Problem to solve:
Could you repeat exactly the lines below, from the line containing "The image size is (1920, 1080)." through the last one, both included, while leaving out any pictures?

○ ○ ○

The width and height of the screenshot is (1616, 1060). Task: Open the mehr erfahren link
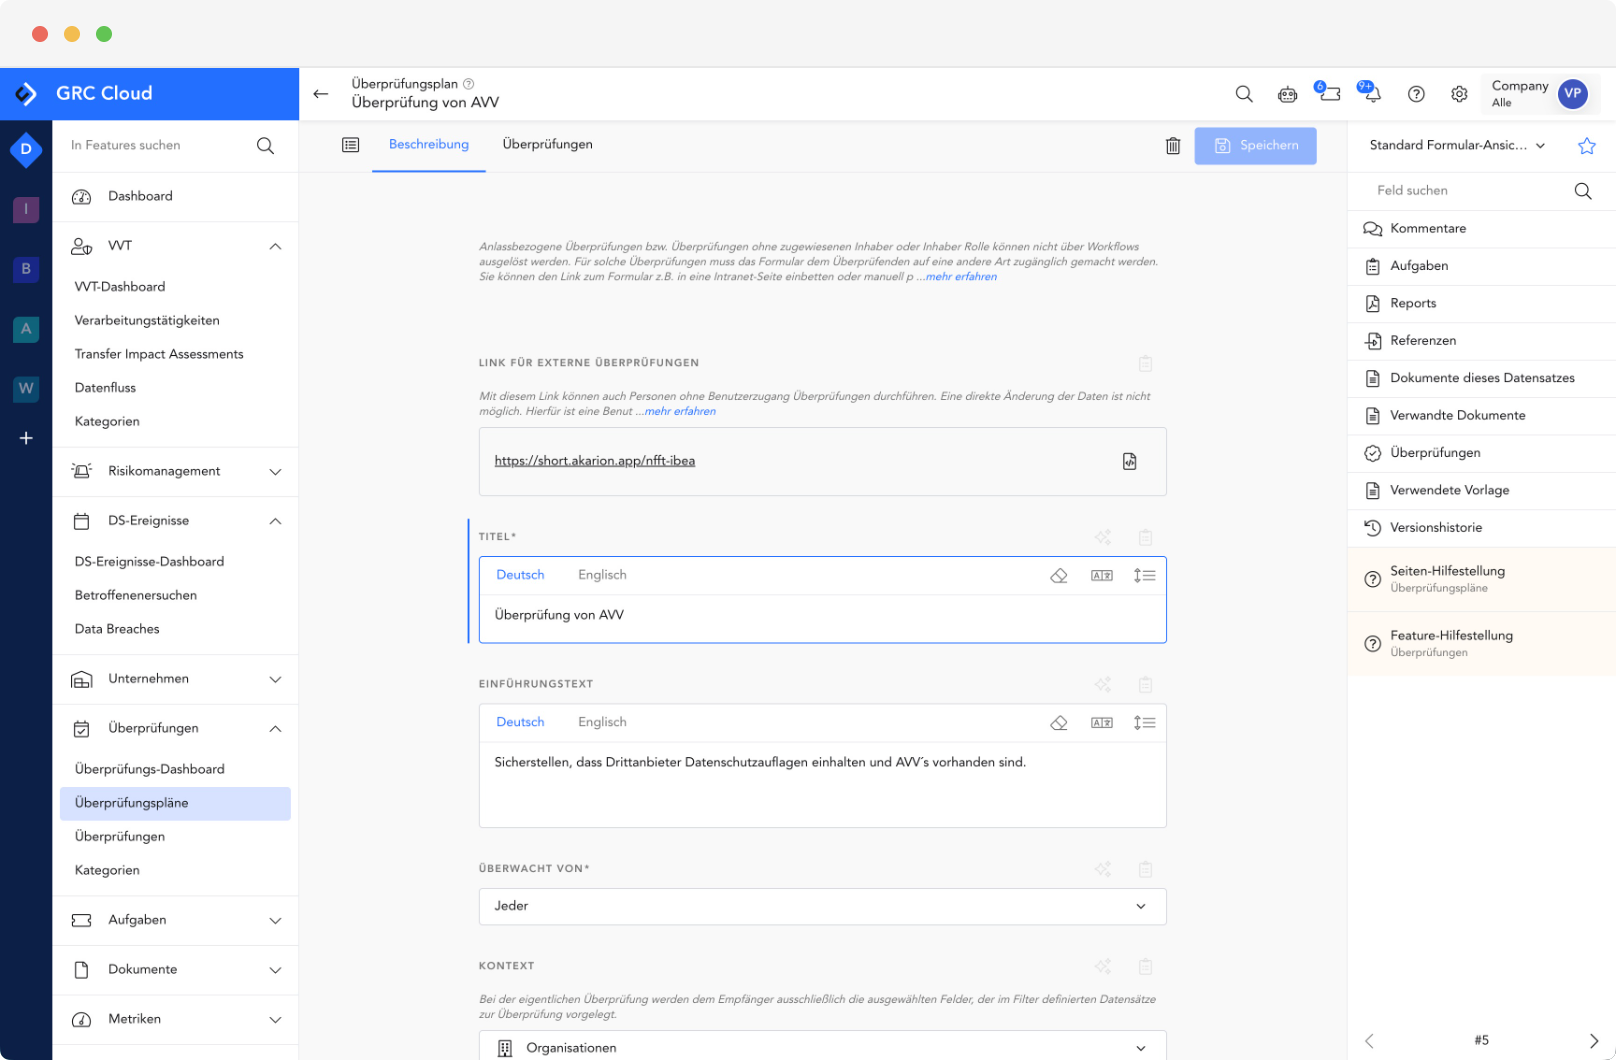tap(959, 277)
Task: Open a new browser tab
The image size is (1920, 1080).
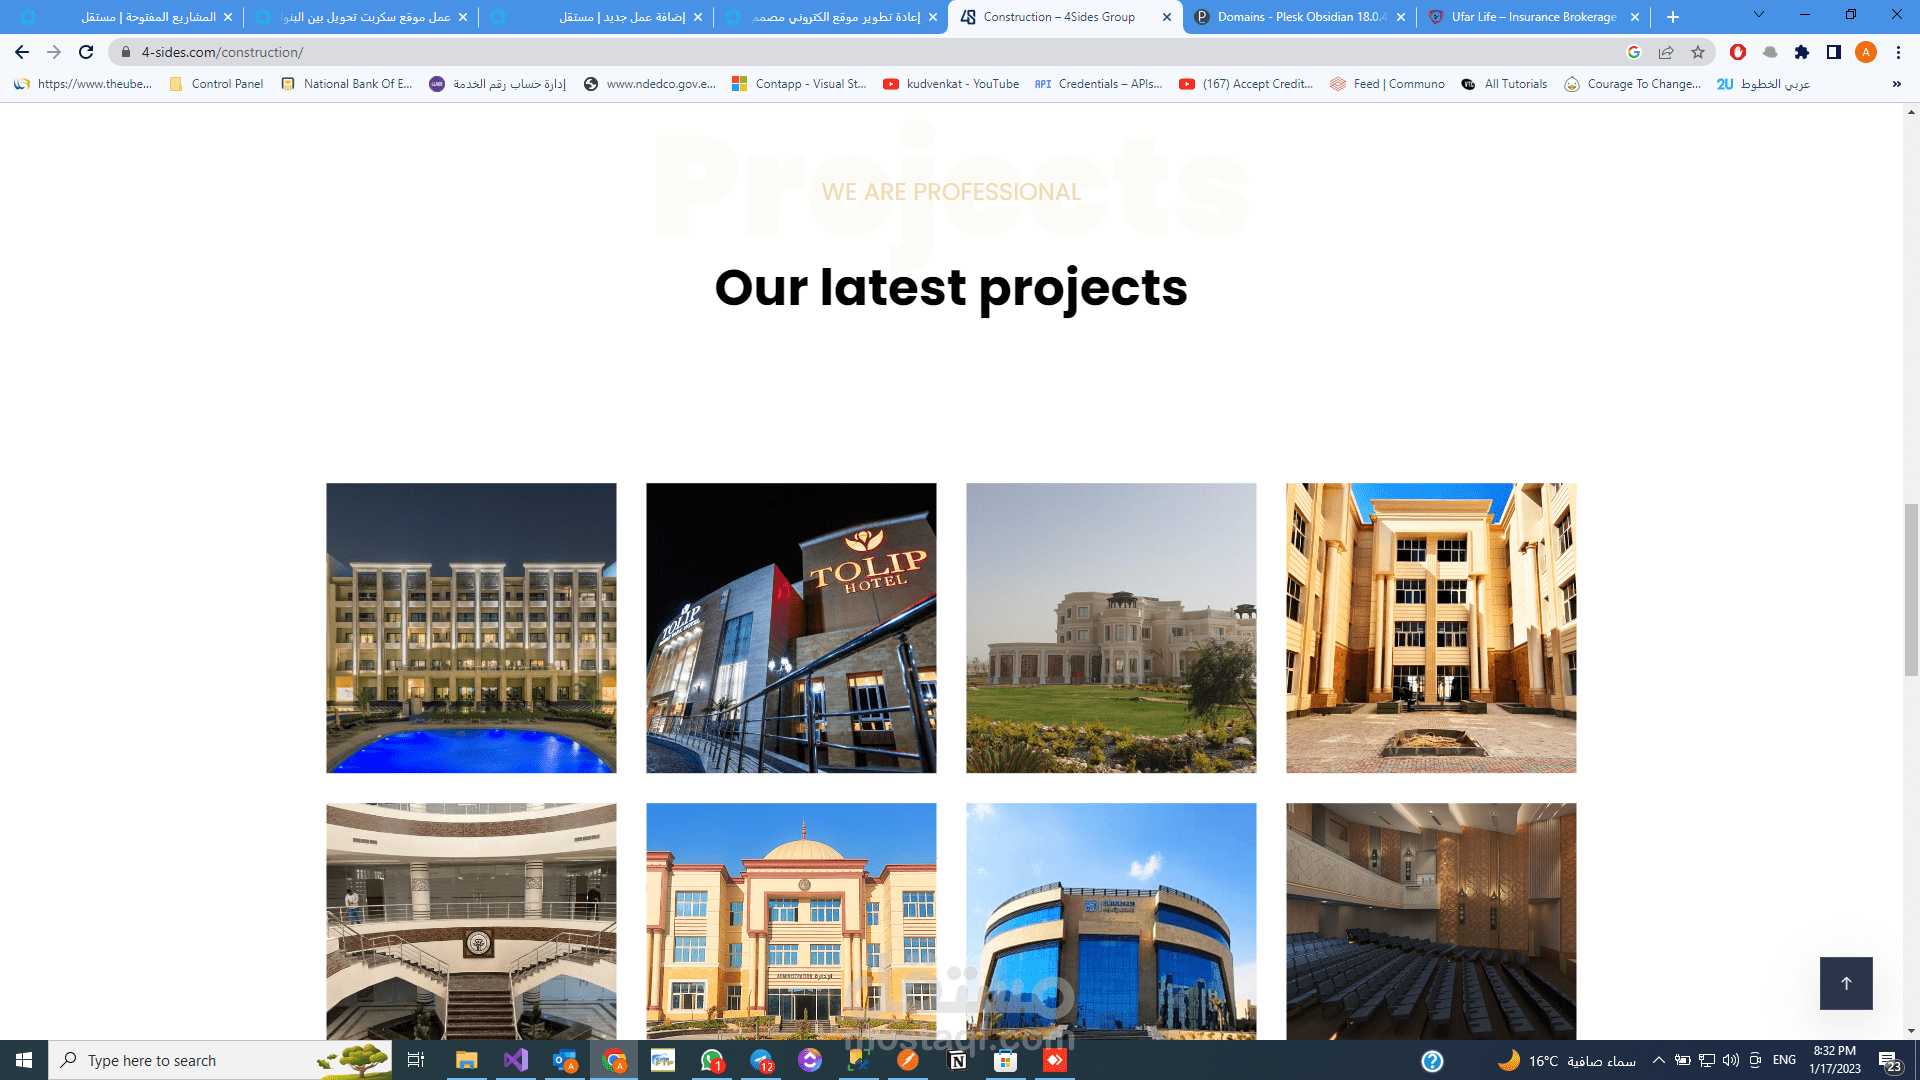Action: pos(1673,17)
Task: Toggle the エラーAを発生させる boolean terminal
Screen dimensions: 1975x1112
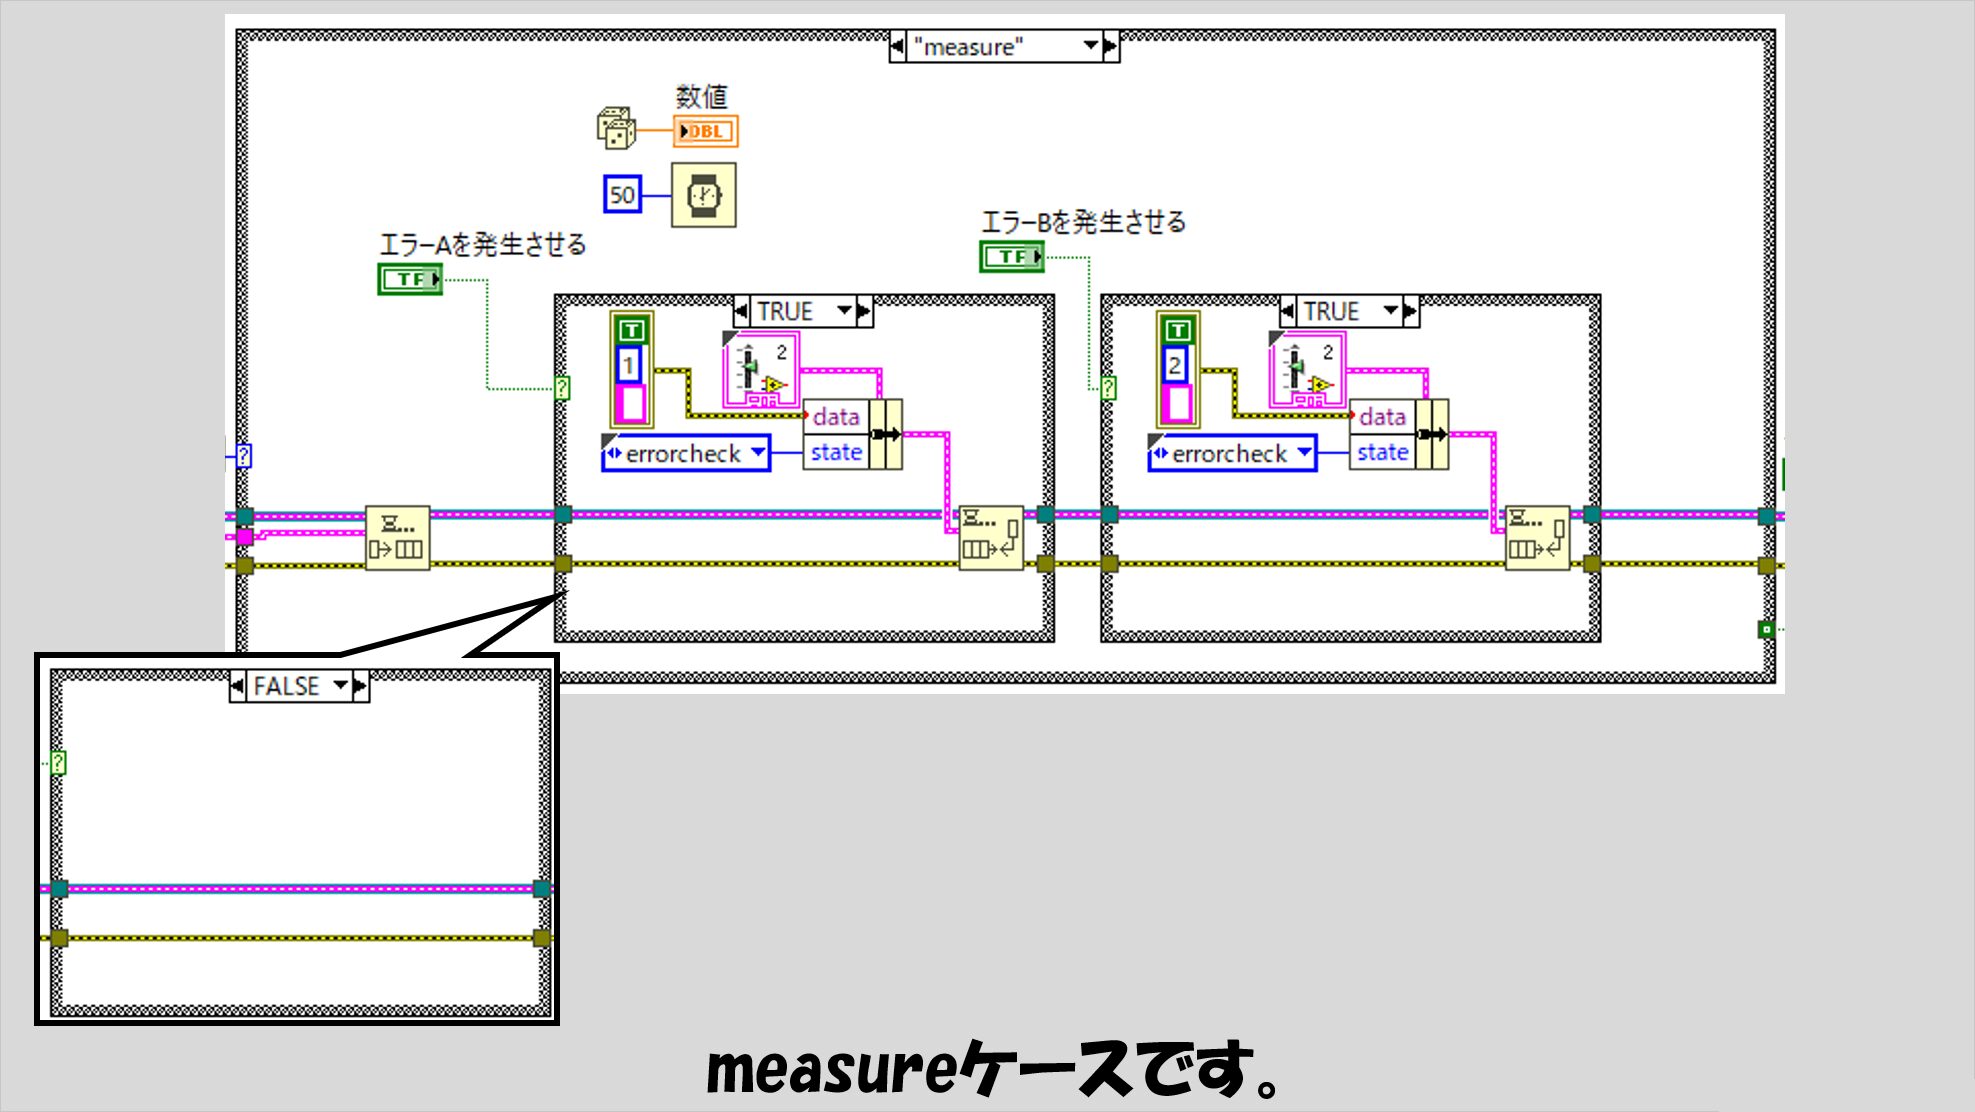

○ ○ ○

Solved problem:
The image size is (1920, 1080).
Action: pos(1673,17)
Task: Toggle the エラーAを発生させる boolean terminal
Screen dimensions: 1975x1112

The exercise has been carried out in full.